__Set of tasks__:
[A] From the passage on the disputed audio recording, reproduce word for word the section from "Claimant maintains further" up to and including "any procedural disadvantage.".
[B] Decide whether each statement agrees with the passage on the disputed audio recording, answering yes or no and quoting the deciding words: (i) The recording was made with a digital recorder. (ii) The conversation between Mr. Katz and Ms. Iacob took place at Ms. Iacob's house. (iii) Professor French's Reply Report is dated August 12, 2008.
[C] Extend the passage on the disputed audio recording beyond its final sentence.

__Reading text__:
⁂

Romanian privacy law does not apply in any case to public officers, such as Liana Iacob. The latter had the status of a public officer under law 188/1999 and Law 7/2004 as counsellor to the then Prime Minster, involved in NATO and Israeli relations. Under those laws, principles of transparency and priority of public interest apply. The conversation between Mr. Katz and Ms. Iacob is of the highest public interest since it involved EDF’s business at Romania’s largest airport and, more importantly, a request for a bribe on behalf of the Prime Minister was involved, so that the matters discussed are by no means of a private nature even if the conversation occurred at Ms. Iacob’s house. It cannot be considered a "private conversation", Professor Mateut’s interpretation of this notion was striking and "would considerably contribute to the immense corruption problems Romania claims to be fighting" (Response of August 12, 2008, point 12).
According to Claimant, the submitted recording is a genuine audio recording that does not show any sign of manipulation. As stated by Mr. Groninger, Claimant’s expert on authentication of audio and video recordings, the recording in question was made by an analogue microcassette recorder together with a body-worn microphone on the male speaker located around the chest area. The entire recording appears to have been produced in the same environment and all segments are most likely in the correct temporal order as presented in the recording. There is no evidence of digital editing and apart from the first segment and the end of the last segment having been removed, it appears to be continuous. According to Professor French, the other expert for Claimant, one of the most renowned forensic phonetic experts, the male and female voices on the recording are "highly distinctive" to those respectively of Mr. Katz and Ms. Iacob, and there is nothing to suggest that the recording is "anything other than a unitary and coherent interaction between the parties involved". Professor Broeders, who has negatively commented upon Professor French’s speaker comparison method, has himself used for many years a similar method. In his Reply Report of August 12, 2008, Professor French confirms his previous conclusion that nothing appeared in other areas of the material suggesting that this is anything other than a unitary interaction.
Claimant maintains further that there is no rule of "minimally acceptable evidence"" in ICSID arbitration, it being within the Tribunal’s discretion which evidence to admit. It would violate the parties’ fundamental right to be heard if vital evidence is excluded on the basis of an anticipated evaluation of the evidence without examining its substance. As stated by the President of the International Court of Justice in the South-West Africa Cases, the admission of evidence does not preclude the free appreciation of that evidence by the Tribunal. Only under certain limited circumstances may Tribunals determine that evidence is not admissible, for example in case it is unduly burdensome, duplicative or obviously irrelevant. The audio recording is neither burdensome, duplicative or obviously irrelevant, nor did Respondent suffer from any procedural disadvantage.
For all the foregoing reasons, Claimant maintains its request that the submitted audio recording be admitted into the evidence of this arbitration.

⁂

__Element and text position data__:
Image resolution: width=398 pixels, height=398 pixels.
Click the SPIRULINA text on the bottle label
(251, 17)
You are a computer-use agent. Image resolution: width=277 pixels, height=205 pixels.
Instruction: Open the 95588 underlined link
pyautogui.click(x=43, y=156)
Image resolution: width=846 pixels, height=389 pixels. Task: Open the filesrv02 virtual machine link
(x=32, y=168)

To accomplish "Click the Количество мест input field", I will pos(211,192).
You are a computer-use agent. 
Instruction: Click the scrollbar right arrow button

⁂

__Results for each task__:
[A]
Claimant maintains further that there is no rule of "minimally acceptable evidence"" in ICSID arbitration, it being within the Tribunal’s discretion which evidence to admit. It would violate the parties’ fundamental right to be heard if vital evidence is excluded on the basis of an anticipated evaluation of the evidence without examining its substance. As stated by the President of the International Court of Justice in the South-West Africa Cases, the admission of evidence does not preclude the free appreciation of that evidence by the Tribunal. Only under certain limited circumstances may Tribunals determine that evidence is not admissible, for example in case it is unduly burdensome, duplicative or obviously irrelevant. The audio recording is neither burdensome, duplicative or obviously irrelevant, nor did Respondent suffer from any procedural disadvantage.

[B]
(i) No: "the recording in question was made by an analogue microcassette recorder"
(ii) Yes: "even if the conversation occurred at Ms. Iacob’s house"
(iii) Yes: "In his Reply Report of August 12, 2008, Professor French confirms his previous conclusion"

[C]
In the Tribunal’s view, each Party has had a full opportunity to present its case on the admissibility of the New Evidence. The filing of four full submissions authorised by the Tribunal (supra, para. 3), along with fact and expert witness statements, has made it possible for both Parties to develop fully their arguments and to produce evidence regarding the various issues involved in Claimant’s request. No useful purpose would be served by having the same issues debated again at the hearing, the Tribunal being in a position to render its decision on the basis of the Parties’ arguments and evidence.
Proving corruption is a challenging task in the absence of admission of liability by the accused person. It is therefore required that every effort be made by the party raising a charge of corruption to substantiate its claim. The party raising the charge has, indisputably, the burden of proof.

The seriousness of a corruption charge also requires that the utmost care and sense of responsibility be taken to ascertain the truthfulness and genuine character of the evidence that the party intends to offer in support of its claim.

It is the Tribunal’s considered opinion that Claimant failed to adhere to this standard of conduct when requesting the admission of the New Evidence. In the Tribunal’s view, Claimant has failed to sustain its burden of proving to the Tribunal the truthfulness and genuine character of the New Evidence.

i) Regarding the lack of authenticity of the evidence

The lack of authenticity of the New Evidence constitutes by itself sufficient ground for rejecting Claimant’s request.

Considering that today’s sophisticated technology may permit easy manipulation of audio recordings, proven authenticity is in fact an essential condition for the admissibility of this kind of evidence. As mentioned by Mr. Koenig, Respondent’s expert in conducting forensic examination of audio and video media to authenticate recordings, "[r] ecordings cannot be authenticated without the original medium and sometimes the original recorder" (Reply Report of July 30, 2008, point 3(ii), on page 3).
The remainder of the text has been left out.